01. Juni 2023
Der politische Kurs, für den Hans Peter Doskozil steht, hat die SPÖ in die Krise manövriert. Warum Andi Babler der Partei wieder eine Aufgabe geben könnte.
Andi Babler will der SPÖ ihren Anstand zurückgeben.
Foto: © Andreas Babler»Es geht um unsere Würde« – mit diesen Worten hat Andi Babler am 23. März via Twitter seine Kandidatur für Parteivorsitz der SPÖ bekanntgegeben. So simpel diese Botschaft auch sein mag, sie hat für große Euphorie gesorgt.
Während Andi Babler – bislang Bürgermeister von Traiskirchen, einer mittelgroßen Stadt mit knapp 19.000 Einwohnerinnen und Einwohnern in Niederösterreich – vom politmedialen Komplex in Österreich jede Chance auf einen Sieg abgesprochen wurde, hat er mit nur rund 2 Prozent Abstand den zweiten Platz hinter Hans Peter Doskozil belegt und zog an der Parteichefin Pamela Rendi-Wagner vorbei. Nun kommt es zur Kampfabstimmung zwischen Babler und dem Vertreter des pragmatischen Flügels, der sich auch für rechtspopulistische Anbiederungen nicht zu schade ist.
Kommen wir zurück zu den Worten von Andi Babler: »Wir sind da für die Leute, die Angst vor der nächsten Strom- und Mieterhöhung haben. Für die Leute, die von allen anderen Parteien gesagt bekommen, dass sie weniger wert sind. Die Sozialdemokratie ist dazu da, genau diesen Leuten Würde und Respekt zu geben.

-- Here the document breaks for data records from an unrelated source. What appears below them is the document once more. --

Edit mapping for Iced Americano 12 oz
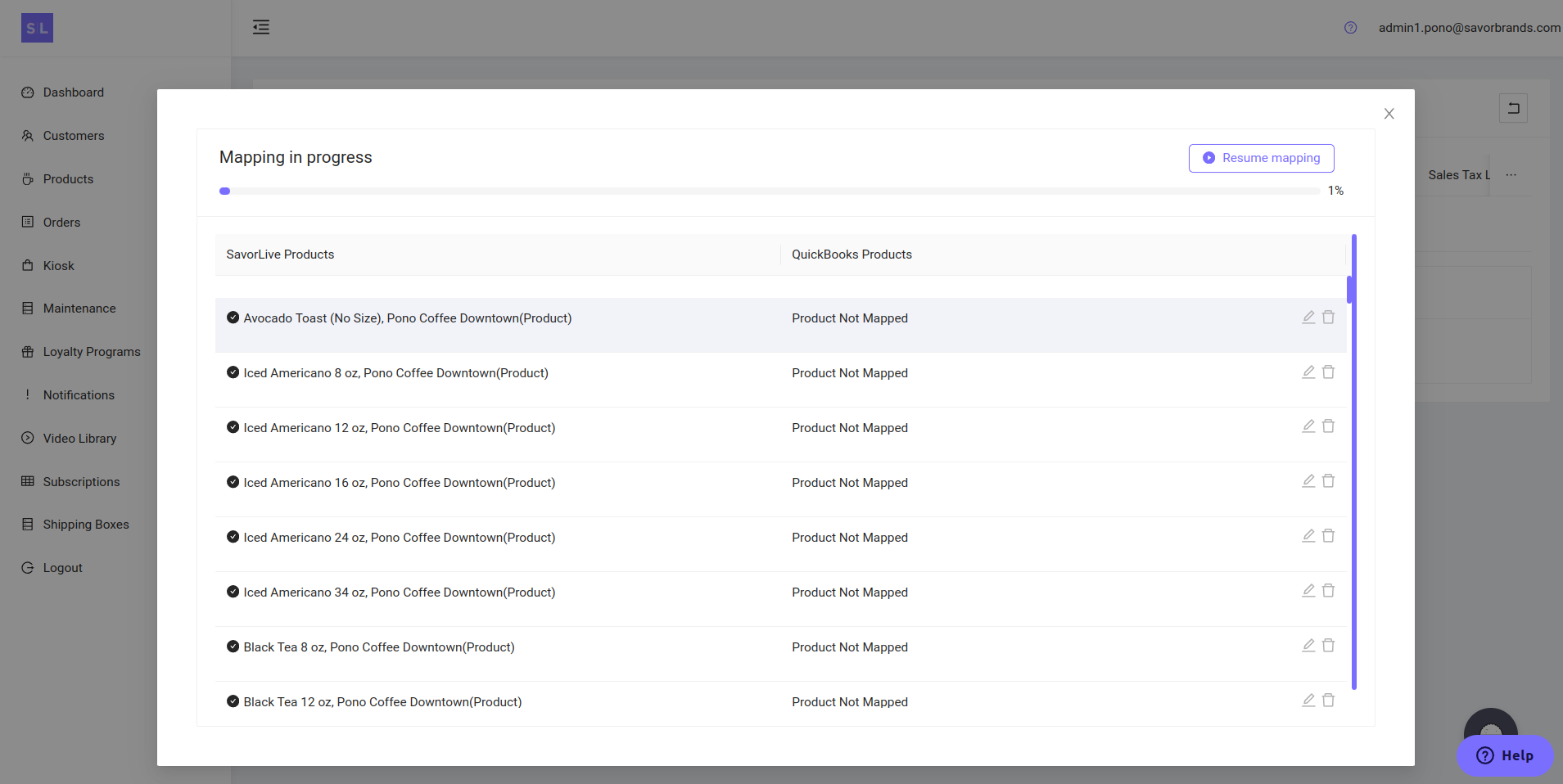1308,426
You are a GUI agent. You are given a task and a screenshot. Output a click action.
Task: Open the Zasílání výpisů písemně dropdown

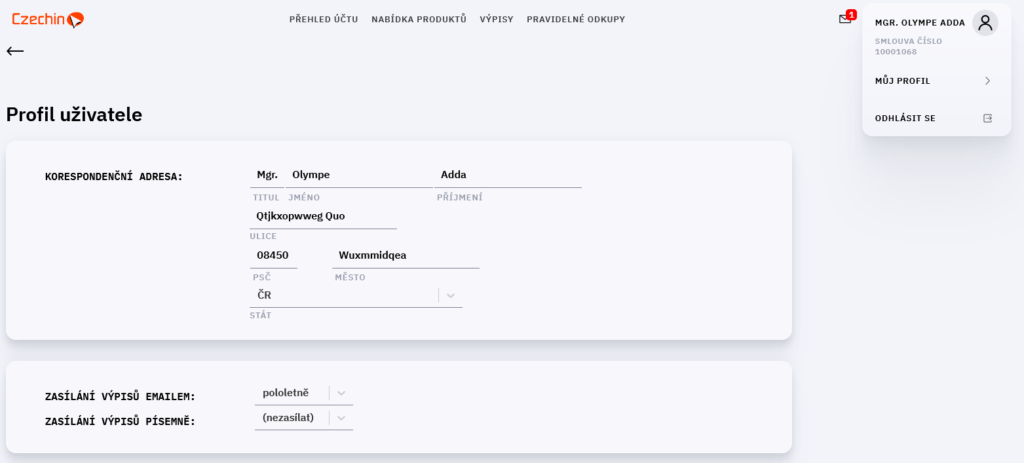(304, 418)
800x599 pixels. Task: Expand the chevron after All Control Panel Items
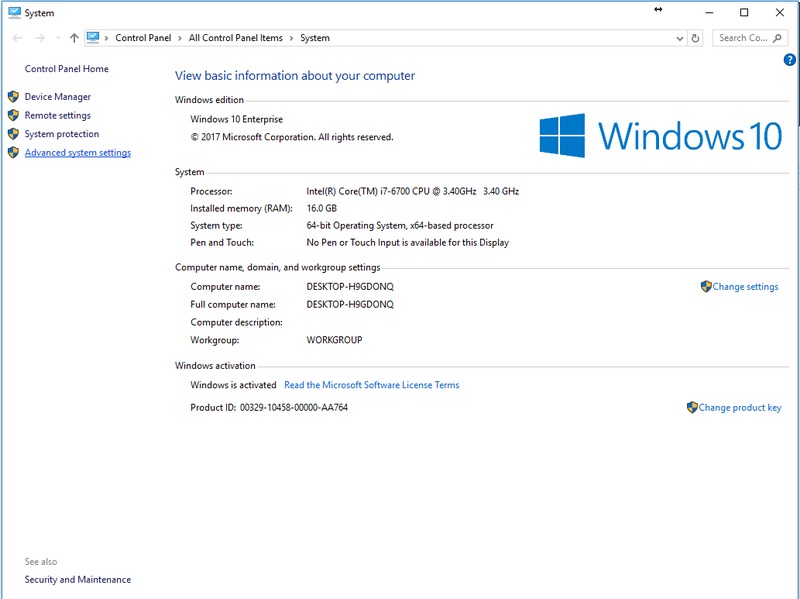pos(292,38)
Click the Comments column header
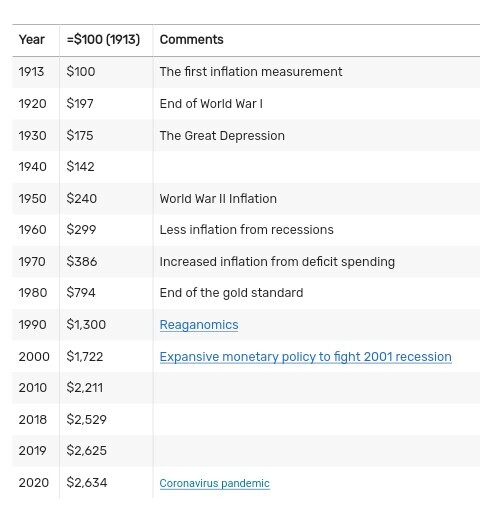 point(192,40)
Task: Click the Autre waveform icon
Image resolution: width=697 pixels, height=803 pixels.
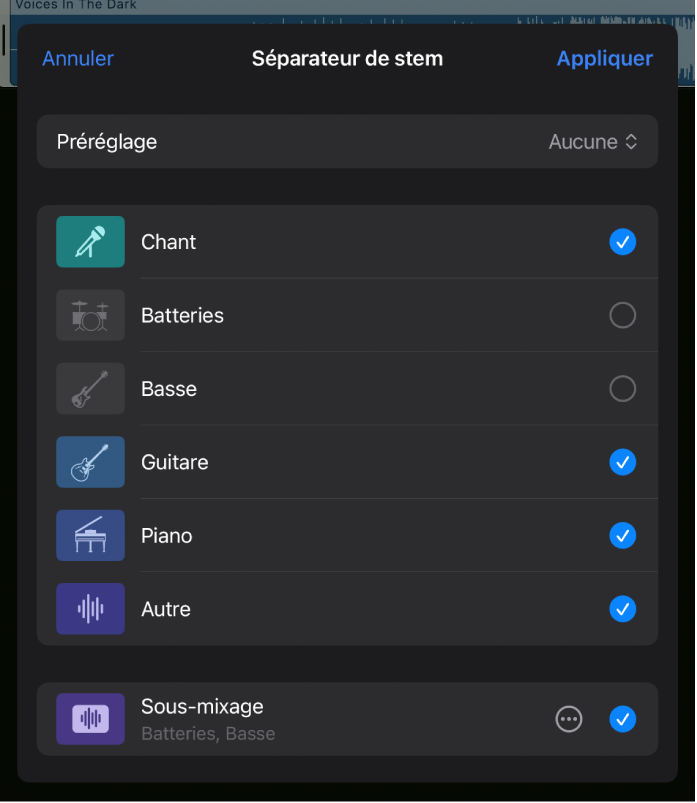Action: [91, 609]
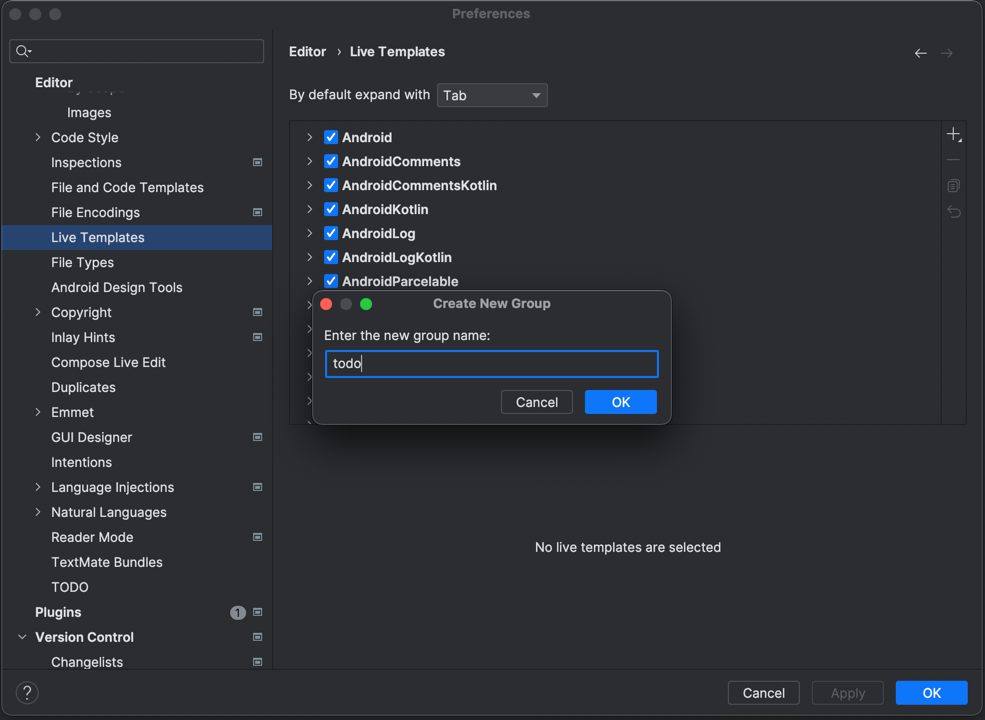Confirm new group with dialog OK button
The image size is (985, 720).
tap(620, 402)
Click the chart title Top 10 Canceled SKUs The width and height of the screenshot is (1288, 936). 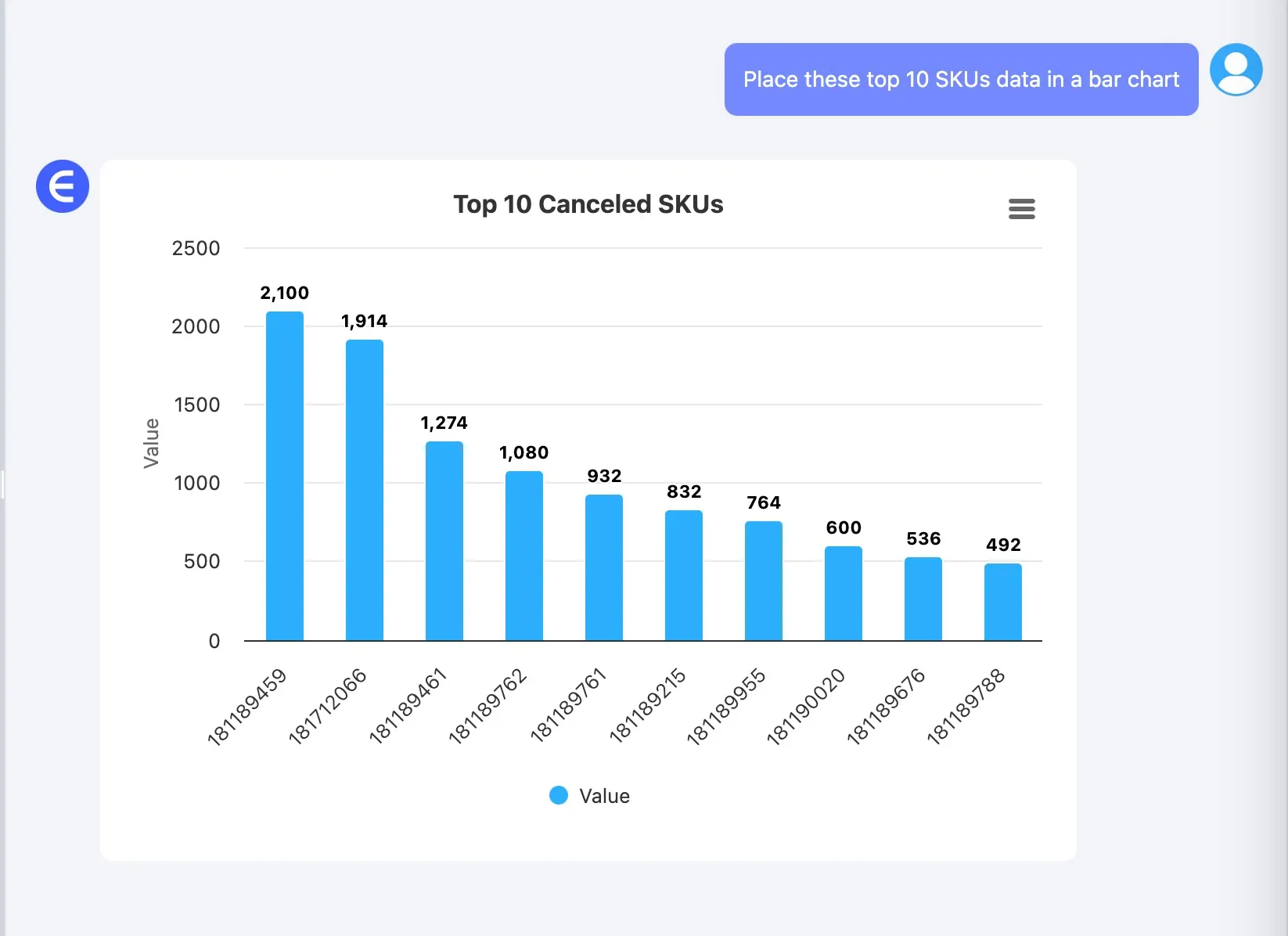pyautogui.click(x=588, y=204)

Dafür brauchen wir selbst Würde und Respekt – und den will ich uns allen wieder geben.« Babler bekräftigt immer wieder, dass sich niemand als Bittsteller fühlen sollen muss, sondern dass jeder und jedem ein menschenwürdiges Leben zusteht. Zum anderen betont er, dass auch die Partei selbst an Würde verloren hat.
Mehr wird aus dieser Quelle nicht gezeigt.